New CSC Machine
Draft of how to set up a new CSC machine
Booting
- Put the TFTP image in place (if dist-arch pair installed before, you may skip this).
e.g. extract http://mirror.csclub.uwaterloo.ca/ubuntu/dists/oneiric/main/installer-amd64/current/images/netboot/netboot.tar.gz to caffeine:/srv/tftp/oneiric-amd64
- Configure DHCP server; see caffeine:/etc/dhcp/dhcpd.conf. This allow caffeine to identify the host by its MAC address and give it the correct IP and boot image. e.g.
host bit-shifter { hardware ethernet 6C:F0:49:08:49:48; fixed-address 129.97.134.111; next-server 129.97.134.17; filename "precise-amd64/pxelinux.0"; }
- Force network boot in the BIOS. This may be called "Legacy LAN" or other such cryptic things. If this doesn't work, boot from CD or USB instead.
It is preferred to use the "alternate" installer image, based on debian-installer, instead of the Ubiquity installer. This installer supports software RAID and LVM out of the box, and will generally make your life easier. At least in expert mode, you can choose a custom mirror (top of the countries list) and give the path for mirror directly.
Installing
Ubiquity
Ubiquity is the Ubuntu GUI installer. For it to have lvm support, run:
apt-get install lvm2
If you still can't see the partitions (even if lvscan sees them, but no devices exist), run vgscan and vgchange -ay as root. Now the partitioner should be able to see them. We prefer to use LVM for partitions. Since GRUB 2, even /boot may be on LVM; this is the preferred configuration for simplicity, except when legacy partitioning setups make this inconvenient.
After installing with Ubiquity, you must also add LVM support to the newly installed system, and in particular its initramfs.
mount /dev/vg0/root /mnt mount /dev/sda1 /mnt/boot chroot /mnt apt-get install lvm2
You should see an update-initramfs update. Reboot.
After Installing
Change Ubuntu mirror to mirror.csclub.uwaterloo.ca, and add debian.csclub.uwaterloo.ca via /etc/apt/sources.list.d. apt-key add the key from mirror (TODO: make this easier to find)
Install a bunch of packages from inapt list.

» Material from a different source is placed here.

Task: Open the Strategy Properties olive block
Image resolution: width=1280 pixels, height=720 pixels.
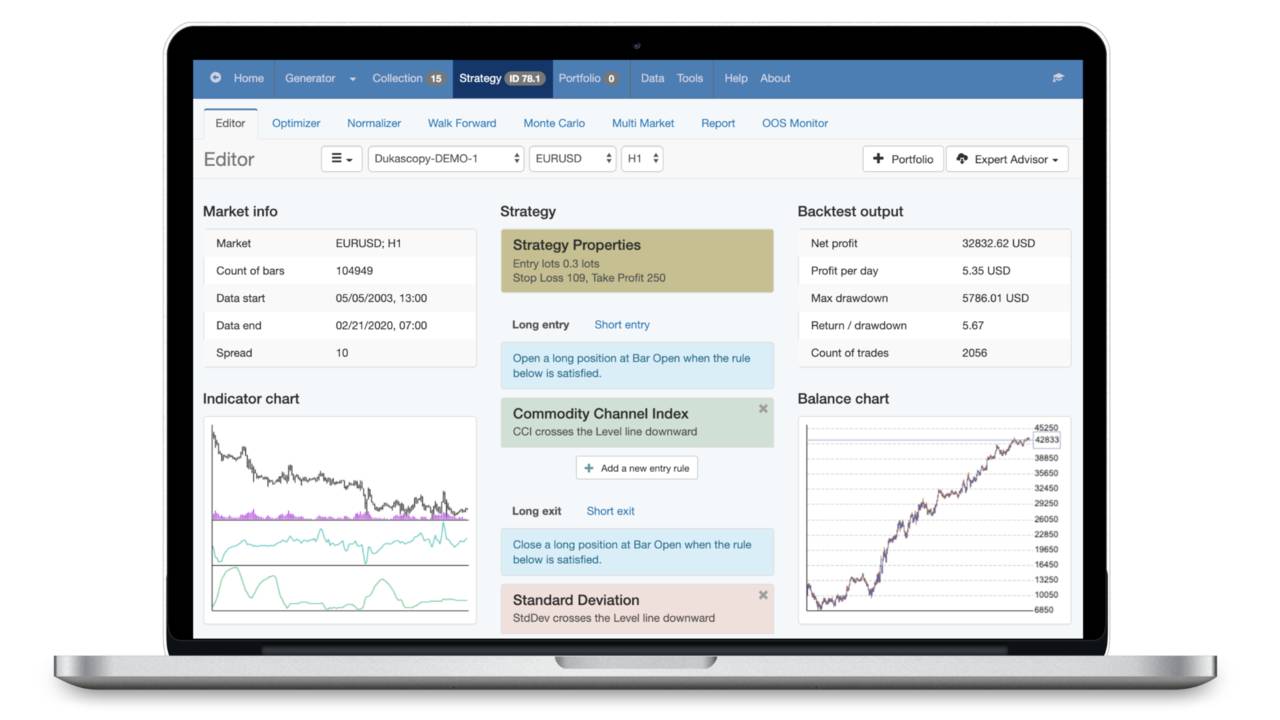Action: point(637,261)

Transfer nsswitch, ldap.conf, nslcd.conf, SSL certs, restore SSH key, KRB config, install mod-pam-csc, PAM config (/etc/pam.d/common-account).
Mount /users, /music and /scratch. /etc/default/nfs-common: yes,yes,yes; start gssd
On Ubuntu precise or later: alter LDAP schema in nslcd.conf
# use the uniqueMember attribute for group membership map group member uniqueMember
krb5.conf: weak crypto
If new host, generate principal in kadmin.local.
If new distribution, create in conf/distributions AND conf/uploaders, and do rrr-update as well as rrr-incoming.